### ОТРЫВОК СТРАНИЦЫ
==*==
ГЕРМАНН

We use cookies. Read the Privacy and Cookie Policy

ГЕРМАНН

ГЕРМАНН — молодой офицер («инженер»), центральный персонаж социально-философской повести, каждый из героев которой связан с определенной темой (Томский, см. ст. о нем — с темой незаслуженного счастья; Лизавета Ивановна, см. ст. о ней — с темой социального смирения; старая графиня, см. ст. о ней — с темой судьбы) и наделен одной, определяющей его и неизменной чертой. Германн прежде всего расчетлив, разумен; это подчеркнуто и его немецким происхождением, и фамилией (имени его читатель не знает), и даже военной специальностью инженера.

Германн впервые появляется на страницах повести в эпизоде у конногвардейца Нарумова, но, просиживая до пяти утра в обществе игроков, он никогда не играет — «…я не в состоянии жертвовать необходимым, в надежде приобрести излишнее». Честолюбие, сильные страсти, огненное воображение подавлены в нем твердостью воли. Выслушав историю Томского о трех каргах, тайну которых 60 лет назад открыл его бабушке, графине Анне Федотовне, легендарный духовидец Сен-Жермен, он восклицает не «Случай!», а «Сказка!» — поскольку исключает возможность иррационального успеха.
==*==
### ЗАПИСИ
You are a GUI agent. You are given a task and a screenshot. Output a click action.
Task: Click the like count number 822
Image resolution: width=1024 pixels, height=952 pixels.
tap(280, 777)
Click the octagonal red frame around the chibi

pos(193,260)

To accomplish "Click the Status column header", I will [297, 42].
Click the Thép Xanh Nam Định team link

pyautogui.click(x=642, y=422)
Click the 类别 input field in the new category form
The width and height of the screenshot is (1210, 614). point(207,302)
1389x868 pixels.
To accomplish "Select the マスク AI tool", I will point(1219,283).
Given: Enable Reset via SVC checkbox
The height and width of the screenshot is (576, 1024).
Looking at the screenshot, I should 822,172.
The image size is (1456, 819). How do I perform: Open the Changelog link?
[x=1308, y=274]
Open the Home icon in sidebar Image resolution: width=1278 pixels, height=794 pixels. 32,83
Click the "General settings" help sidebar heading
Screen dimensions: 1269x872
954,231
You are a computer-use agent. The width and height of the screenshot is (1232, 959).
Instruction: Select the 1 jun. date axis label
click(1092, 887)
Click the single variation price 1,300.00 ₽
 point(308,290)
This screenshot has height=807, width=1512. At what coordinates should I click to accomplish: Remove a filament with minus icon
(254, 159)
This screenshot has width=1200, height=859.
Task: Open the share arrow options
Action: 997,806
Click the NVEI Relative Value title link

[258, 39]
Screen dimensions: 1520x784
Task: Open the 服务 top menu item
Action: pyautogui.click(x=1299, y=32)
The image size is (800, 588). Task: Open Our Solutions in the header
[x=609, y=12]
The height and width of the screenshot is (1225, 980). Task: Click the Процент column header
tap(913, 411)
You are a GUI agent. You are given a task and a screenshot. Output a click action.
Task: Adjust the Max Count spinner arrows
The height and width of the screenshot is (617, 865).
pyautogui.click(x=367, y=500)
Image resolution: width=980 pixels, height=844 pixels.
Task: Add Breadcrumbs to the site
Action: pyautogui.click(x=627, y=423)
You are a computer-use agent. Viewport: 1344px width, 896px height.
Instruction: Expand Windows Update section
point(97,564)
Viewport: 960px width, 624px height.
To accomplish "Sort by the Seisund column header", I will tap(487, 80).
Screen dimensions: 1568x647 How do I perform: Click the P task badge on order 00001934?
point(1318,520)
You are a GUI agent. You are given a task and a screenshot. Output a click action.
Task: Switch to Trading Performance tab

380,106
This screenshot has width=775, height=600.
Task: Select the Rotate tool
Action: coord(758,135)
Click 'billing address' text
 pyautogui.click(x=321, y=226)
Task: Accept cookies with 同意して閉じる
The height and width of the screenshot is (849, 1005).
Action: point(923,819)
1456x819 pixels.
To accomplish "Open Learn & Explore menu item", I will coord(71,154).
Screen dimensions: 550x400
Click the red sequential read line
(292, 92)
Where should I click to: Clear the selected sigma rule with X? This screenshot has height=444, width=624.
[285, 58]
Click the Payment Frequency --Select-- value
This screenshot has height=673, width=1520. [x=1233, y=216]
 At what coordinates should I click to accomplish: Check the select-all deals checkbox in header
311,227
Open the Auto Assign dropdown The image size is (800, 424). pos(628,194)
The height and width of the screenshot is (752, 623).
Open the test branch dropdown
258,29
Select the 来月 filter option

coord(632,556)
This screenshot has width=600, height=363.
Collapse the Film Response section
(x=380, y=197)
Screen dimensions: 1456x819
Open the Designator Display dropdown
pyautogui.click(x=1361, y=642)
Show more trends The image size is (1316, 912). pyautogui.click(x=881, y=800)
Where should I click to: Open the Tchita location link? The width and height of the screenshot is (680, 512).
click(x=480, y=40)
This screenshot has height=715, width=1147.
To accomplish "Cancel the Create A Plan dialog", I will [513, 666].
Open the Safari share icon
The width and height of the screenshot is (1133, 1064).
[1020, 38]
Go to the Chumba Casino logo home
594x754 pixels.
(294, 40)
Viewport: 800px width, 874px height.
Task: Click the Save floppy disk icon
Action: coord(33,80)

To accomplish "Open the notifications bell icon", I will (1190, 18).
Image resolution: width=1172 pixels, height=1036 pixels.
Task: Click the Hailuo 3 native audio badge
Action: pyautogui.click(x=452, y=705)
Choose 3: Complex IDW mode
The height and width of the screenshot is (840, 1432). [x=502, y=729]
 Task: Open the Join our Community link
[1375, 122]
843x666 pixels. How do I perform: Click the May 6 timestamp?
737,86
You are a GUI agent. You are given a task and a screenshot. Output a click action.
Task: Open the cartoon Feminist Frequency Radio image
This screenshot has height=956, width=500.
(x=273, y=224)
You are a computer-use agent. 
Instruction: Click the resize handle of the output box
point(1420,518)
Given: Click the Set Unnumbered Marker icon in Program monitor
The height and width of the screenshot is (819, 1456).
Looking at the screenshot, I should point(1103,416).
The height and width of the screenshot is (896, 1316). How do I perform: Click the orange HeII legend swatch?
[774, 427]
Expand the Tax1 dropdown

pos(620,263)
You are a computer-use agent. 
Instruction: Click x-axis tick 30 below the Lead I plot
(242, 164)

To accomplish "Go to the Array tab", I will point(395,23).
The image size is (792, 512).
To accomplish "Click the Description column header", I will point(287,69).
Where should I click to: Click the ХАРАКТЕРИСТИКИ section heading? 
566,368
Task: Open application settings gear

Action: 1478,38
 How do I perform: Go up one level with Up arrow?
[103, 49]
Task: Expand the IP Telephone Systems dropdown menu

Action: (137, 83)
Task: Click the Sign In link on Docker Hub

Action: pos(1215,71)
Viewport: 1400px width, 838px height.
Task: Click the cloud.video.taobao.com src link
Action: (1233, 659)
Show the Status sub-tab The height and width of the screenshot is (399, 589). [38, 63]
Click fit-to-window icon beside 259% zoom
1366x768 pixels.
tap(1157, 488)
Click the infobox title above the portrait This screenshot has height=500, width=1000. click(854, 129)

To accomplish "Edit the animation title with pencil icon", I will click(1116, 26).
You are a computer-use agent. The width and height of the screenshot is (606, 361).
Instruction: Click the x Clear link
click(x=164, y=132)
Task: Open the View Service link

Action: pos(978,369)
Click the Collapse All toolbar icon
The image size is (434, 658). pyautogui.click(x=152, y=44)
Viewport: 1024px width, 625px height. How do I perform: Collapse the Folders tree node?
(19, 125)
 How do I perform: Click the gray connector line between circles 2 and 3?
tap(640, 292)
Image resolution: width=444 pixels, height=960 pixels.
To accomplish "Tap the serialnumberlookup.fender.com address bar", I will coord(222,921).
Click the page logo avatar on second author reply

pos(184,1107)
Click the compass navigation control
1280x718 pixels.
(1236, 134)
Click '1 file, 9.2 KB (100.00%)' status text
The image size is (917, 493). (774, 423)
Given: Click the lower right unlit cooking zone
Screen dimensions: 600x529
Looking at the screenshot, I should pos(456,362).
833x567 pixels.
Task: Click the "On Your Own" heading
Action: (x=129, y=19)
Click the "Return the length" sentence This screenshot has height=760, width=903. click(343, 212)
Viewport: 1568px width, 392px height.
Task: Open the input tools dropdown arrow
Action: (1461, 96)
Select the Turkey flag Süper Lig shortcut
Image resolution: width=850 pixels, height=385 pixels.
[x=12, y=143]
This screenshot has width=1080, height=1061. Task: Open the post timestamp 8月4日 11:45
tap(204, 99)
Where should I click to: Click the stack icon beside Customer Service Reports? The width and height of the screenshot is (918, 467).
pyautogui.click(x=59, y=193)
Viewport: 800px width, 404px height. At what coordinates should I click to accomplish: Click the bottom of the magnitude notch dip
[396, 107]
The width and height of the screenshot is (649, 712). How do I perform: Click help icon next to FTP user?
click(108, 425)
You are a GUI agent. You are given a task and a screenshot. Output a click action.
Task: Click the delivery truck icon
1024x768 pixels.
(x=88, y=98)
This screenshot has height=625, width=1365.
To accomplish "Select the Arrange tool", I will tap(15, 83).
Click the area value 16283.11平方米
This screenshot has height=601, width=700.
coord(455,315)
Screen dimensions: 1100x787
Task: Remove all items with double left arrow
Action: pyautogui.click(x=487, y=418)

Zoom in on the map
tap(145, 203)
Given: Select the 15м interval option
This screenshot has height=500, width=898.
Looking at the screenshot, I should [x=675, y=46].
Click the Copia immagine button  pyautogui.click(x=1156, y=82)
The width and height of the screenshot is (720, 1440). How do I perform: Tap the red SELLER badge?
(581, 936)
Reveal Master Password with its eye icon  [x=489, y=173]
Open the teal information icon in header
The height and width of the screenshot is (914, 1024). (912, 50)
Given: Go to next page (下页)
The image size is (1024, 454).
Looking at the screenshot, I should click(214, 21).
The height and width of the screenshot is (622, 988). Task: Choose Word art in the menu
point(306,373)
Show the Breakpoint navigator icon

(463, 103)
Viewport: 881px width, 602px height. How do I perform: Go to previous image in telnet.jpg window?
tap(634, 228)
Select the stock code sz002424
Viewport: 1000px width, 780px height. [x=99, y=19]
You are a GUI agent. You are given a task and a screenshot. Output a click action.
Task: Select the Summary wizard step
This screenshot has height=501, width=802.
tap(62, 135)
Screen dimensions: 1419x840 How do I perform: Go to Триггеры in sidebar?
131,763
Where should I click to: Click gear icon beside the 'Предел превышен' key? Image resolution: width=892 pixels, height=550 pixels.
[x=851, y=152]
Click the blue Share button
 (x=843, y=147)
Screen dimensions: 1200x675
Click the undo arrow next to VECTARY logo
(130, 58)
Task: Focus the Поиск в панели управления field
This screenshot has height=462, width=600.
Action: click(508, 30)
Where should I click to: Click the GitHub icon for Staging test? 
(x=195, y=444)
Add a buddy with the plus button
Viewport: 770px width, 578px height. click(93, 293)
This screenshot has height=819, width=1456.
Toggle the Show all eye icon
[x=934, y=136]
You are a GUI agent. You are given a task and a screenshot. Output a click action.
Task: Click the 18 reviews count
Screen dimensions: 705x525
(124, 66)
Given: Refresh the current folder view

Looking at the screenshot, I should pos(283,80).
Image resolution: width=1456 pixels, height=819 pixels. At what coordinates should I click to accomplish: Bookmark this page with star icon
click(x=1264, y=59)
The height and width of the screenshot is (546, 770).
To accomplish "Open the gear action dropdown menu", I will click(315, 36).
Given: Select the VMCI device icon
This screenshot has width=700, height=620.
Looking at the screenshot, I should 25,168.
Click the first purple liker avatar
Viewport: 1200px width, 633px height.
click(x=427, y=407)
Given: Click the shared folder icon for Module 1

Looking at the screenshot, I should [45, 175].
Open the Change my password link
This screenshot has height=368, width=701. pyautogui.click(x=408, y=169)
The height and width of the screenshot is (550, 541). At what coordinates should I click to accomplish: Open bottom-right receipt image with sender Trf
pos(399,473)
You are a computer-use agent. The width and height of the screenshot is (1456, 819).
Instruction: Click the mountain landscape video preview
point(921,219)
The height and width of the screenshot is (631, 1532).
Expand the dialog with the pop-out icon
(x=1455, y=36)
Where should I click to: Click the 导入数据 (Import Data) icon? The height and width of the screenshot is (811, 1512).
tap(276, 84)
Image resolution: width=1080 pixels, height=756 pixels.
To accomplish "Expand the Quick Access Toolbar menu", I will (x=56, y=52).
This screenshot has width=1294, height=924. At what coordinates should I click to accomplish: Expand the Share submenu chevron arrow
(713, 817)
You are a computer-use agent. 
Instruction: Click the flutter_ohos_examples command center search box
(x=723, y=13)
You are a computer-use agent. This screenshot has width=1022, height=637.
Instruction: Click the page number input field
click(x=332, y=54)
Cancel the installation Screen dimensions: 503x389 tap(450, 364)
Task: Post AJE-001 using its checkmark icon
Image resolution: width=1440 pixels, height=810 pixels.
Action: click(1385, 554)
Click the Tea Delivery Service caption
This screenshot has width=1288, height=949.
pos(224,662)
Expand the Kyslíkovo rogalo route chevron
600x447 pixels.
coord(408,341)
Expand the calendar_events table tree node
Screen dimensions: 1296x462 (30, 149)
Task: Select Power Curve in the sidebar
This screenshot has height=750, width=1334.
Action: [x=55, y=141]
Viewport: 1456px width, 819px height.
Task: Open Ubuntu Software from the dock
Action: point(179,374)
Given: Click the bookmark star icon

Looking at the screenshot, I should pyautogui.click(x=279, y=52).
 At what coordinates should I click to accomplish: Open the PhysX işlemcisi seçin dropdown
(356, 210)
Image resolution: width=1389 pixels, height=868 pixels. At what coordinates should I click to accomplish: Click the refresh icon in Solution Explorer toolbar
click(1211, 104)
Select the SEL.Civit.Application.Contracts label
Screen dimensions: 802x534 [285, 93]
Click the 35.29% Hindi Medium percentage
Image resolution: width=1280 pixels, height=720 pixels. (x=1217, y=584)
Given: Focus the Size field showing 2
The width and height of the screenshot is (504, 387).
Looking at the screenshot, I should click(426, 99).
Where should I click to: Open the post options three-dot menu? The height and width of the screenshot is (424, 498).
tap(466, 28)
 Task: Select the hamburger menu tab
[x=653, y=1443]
==*==
### ЗАДАНИЯ
1. Перепишите текст о Германне от слов "ГЕРМАНН — молодой" до слов "военной специальностью инженера." включительно и замените в нем "старая графиня" на "пожилая графиня".
2. Повторите слово в слово строки записей, начиная со строки с "will [297, 42]." и заканчивая строкой с "tap(913, 411)" включительно.
Текст и записи друг с другом никак не связаны.

### ОТВЕТЫ
1.
ГЕРМАНН — молодой офицер («инженер»), центральный персонаж социально-философской повести, каждый из героев которой связан с определенной темой (Томский, см. ст. о нем — с темой незаслуженного счастья; Лизавета Ивановна, см. ст. о ней — с темой социального смирения; пожилая графиня, см. ст. о ней — с темой судьбы) и наделен одной, определяющей его и неизменной чертой. Германн прежде всего расчетлив, разумен; это подчеркнуто и его немецким происхождением, и фамилией (имени его читатель не знает), и даже военной специальностью инженера.

2.
To accomplish "Click the Status column header", I will [297, 42].
Click the Thép Xanh Nam Định team link

pyautogui.click(x=642, y=422)
Click the 类别 input field in the new category form
The width and height of the screenshot is (1210, 614). point(207,302)
1389x868 pixels.
To accomplish "Select the マスク AI tool", I will point(1219,283).
Given: Enable Reset via SVC checkbox
The height and width of the screenshot is (576, 1024).
Looking at the screenshot, I should 822,172.
The image size is (1456, 819). How do I perform: Open the Changelog link?
[x=1308, y=274]
Open the Home icon in sidebar Image resolution: width=1278 pixels, height=794 pixels. 32,83
Click the "General settings" help sidebar heading
Screen dimensions: 1269x872
954,231
You are a computer-use agent. The width and height of the screenshot is (1232, 959).
Instruction: Select the 1 jun. date axis label
click(1092, 887)
Click the single variation price 1,300.00 ₽
 point(308,290)
This screenshot has height=807, width=1512. At what coordinates should I click to accomplish: Remove a filament with minus icon
(254, 159)
This screenshot has width=1200, height=859.
Task: Open the share arrow options
Action: 997,806
Click the NVEI Relative Value title link

[258, 39]
Screen dimensions: 1520x784
Task: Open the 服务 top menu item
Action: pyautogui.click(x=1299, y=32)
The image size is (800, 588). Task: Open Our Solutions in the header
[x=609, y=12]
The height and width of the screenshot is (1225, 980). Task: Click the Процент column header
tap(913, 411)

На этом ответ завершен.